======== Data to examine ========
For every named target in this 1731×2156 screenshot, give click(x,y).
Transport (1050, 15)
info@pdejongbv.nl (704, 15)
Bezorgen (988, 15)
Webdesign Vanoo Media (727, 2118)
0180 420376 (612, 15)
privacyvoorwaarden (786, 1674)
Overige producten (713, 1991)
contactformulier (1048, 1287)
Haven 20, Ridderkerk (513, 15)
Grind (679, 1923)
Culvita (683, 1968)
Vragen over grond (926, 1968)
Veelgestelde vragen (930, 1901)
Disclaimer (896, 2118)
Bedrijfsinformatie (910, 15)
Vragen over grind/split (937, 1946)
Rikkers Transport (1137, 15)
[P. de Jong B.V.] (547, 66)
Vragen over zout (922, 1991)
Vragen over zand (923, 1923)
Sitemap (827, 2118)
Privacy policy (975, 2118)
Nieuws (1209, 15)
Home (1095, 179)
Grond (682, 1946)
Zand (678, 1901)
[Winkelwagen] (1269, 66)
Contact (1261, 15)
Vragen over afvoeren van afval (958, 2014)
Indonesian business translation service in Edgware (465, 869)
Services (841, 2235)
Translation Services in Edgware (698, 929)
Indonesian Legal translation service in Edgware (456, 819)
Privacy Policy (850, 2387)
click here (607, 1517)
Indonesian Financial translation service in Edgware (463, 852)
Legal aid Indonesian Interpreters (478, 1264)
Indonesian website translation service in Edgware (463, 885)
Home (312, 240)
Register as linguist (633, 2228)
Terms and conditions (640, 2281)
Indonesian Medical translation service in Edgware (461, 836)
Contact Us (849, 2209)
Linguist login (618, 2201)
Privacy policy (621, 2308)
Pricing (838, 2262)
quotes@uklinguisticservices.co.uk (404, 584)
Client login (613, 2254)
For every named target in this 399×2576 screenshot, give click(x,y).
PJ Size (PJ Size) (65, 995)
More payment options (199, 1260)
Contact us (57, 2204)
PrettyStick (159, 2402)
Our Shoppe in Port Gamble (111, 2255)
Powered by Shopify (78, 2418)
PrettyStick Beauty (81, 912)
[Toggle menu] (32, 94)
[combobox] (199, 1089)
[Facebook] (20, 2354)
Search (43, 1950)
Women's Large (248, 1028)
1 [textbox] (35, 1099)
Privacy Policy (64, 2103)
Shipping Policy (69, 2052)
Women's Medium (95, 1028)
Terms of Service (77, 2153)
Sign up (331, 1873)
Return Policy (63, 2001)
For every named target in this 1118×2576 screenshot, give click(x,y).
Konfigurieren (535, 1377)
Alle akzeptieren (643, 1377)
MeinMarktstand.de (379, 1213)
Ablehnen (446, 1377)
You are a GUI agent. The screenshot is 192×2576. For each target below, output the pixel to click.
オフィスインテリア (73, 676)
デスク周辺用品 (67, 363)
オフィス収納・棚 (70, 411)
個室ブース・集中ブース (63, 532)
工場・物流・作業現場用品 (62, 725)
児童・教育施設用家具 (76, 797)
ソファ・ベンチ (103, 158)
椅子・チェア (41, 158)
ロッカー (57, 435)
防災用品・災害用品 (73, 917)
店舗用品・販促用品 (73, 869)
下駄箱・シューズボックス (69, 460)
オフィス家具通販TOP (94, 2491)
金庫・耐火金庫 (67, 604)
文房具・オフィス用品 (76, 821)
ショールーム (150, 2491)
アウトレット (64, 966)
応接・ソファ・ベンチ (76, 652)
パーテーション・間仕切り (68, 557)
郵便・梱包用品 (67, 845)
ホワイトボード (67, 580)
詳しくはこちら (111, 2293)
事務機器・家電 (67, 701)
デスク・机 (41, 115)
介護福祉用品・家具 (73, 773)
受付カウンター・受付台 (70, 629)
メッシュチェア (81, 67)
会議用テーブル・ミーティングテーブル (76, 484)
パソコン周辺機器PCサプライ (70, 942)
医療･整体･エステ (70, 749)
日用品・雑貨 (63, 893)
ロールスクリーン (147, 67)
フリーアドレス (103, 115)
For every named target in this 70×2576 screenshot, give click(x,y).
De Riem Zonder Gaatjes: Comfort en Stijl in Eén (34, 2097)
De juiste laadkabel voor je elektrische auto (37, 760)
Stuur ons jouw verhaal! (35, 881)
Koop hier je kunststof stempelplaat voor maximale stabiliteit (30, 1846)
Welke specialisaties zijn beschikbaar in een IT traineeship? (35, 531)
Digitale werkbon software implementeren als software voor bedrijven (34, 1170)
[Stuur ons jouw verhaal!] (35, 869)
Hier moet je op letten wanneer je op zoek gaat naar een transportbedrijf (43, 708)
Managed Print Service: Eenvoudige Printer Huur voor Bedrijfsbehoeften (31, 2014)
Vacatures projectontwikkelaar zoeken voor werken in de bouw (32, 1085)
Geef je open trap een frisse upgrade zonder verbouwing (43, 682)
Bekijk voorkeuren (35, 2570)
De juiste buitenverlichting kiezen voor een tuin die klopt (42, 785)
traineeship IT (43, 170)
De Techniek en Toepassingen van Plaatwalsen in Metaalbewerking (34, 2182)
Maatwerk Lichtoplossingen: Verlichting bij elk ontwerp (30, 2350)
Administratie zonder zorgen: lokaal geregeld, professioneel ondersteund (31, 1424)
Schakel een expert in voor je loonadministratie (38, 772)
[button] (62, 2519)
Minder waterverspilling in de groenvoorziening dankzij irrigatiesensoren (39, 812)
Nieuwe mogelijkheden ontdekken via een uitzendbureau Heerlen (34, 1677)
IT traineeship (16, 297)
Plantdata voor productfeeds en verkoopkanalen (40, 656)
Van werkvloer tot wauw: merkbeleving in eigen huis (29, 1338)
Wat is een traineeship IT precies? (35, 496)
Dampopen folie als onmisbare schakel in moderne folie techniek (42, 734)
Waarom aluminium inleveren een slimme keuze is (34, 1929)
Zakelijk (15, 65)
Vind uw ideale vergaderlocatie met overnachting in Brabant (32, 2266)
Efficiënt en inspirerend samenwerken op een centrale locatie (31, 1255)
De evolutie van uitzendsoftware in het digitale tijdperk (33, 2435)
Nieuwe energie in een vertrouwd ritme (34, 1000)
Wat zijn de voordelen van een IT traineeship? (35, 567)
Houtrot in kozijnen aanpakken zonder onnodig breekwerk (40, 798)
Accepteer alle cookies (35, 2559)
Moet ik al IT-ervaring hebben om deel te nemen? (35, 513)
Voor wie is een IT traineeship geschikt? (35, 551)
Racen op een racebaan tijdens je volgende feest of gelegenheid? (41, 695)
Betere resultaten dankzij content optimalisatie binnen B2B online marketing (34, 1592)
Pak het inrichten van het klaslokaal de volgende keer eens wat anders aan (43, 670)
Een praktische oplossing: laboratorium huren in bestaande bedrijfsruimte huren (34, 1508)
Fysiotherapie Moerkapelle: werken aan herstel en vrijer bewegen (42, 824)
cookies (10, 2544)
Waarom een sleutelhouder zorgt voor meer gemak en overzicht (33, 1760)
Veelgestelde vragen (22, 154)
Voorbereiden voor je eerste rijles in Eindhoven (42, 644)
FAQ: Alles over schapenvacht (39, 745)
========
What you should do >> From the entries above, return exactly the line containing "Stuur ons jouw verhaal! (35, 881)", the line containing "Efficiënt en inspirerend", and all lines between, and nothing else.

Response box >>
Stuur ons jouw verhaal! (35, 881)
Koop hier je kunststof stempelplaat voor maximale stabiliteit (30, 1846)
Welke specialisaties zijn beschikbaar in een IT traineeship? (35, 531)
Digitale werkbon software implementeren als software voor bedrijven (34, 1170)
[Stuur ons jouw verhaal!] (35, 869)
Hier moet je op letten wanneer je op zoek gaat naar een transportbedrijf (43, 708)
Managed Print Service: Eenvoudige Printer Huur voor Bedrijfsbehoeften (31, 2014)
Vacatures projectontwikkelaar zoeken voor werken in de bouw (32, 1085)
Geef je open trap een frisse upgrade zonder verbouwing (43, 682)
Bekijk voorkeuren (35, 2570)
De juiste buitenverlichting kiezen voor een tuin die klopt (42, 785)
traineeship IT (43, 170)
De Techniek en Toepassingen van Plaatwalsen in Metaalbewerking (34, 2182)
Maatwerk Lichtoplossingen: Verlichting bij elk ontwerp (30, 2350)
Administratie zonder zorgen: lokaal geregeld, professioneel ondersteund (31, 1424)
Schakel een expert in voor je loonadministratie (38, 772)
[button] (62, 2519)
Minder waterverspilling in de groenvoorziening dankzij irrigatiesensoren (39, 812)
Nieuwe mogelijkheden ontdekken via een uitzendbureau Heerlen (34, 1677)
IT traineeship (16, 297)
Plantdata voor productfeeds en verkoopkanalen (40, 656)
Van werkvloer tot wauw: merkbeleving in eigen huis (29, 1338)
Wat is een traineeship IT precies? (35, 496)
Dampopen folie als onmisbare schakel in moderne folie techniek (42, 734)
Waarom aluminium inleveren een slimme keuze is (34, 1929)
Zakelijk (15, 65)
Vind uw ideale vergaderlocatie met overnachting in Brabant (32, 2266)
Efficiënt en inspirerend samenwerken op een centrale locatie (31, 1255)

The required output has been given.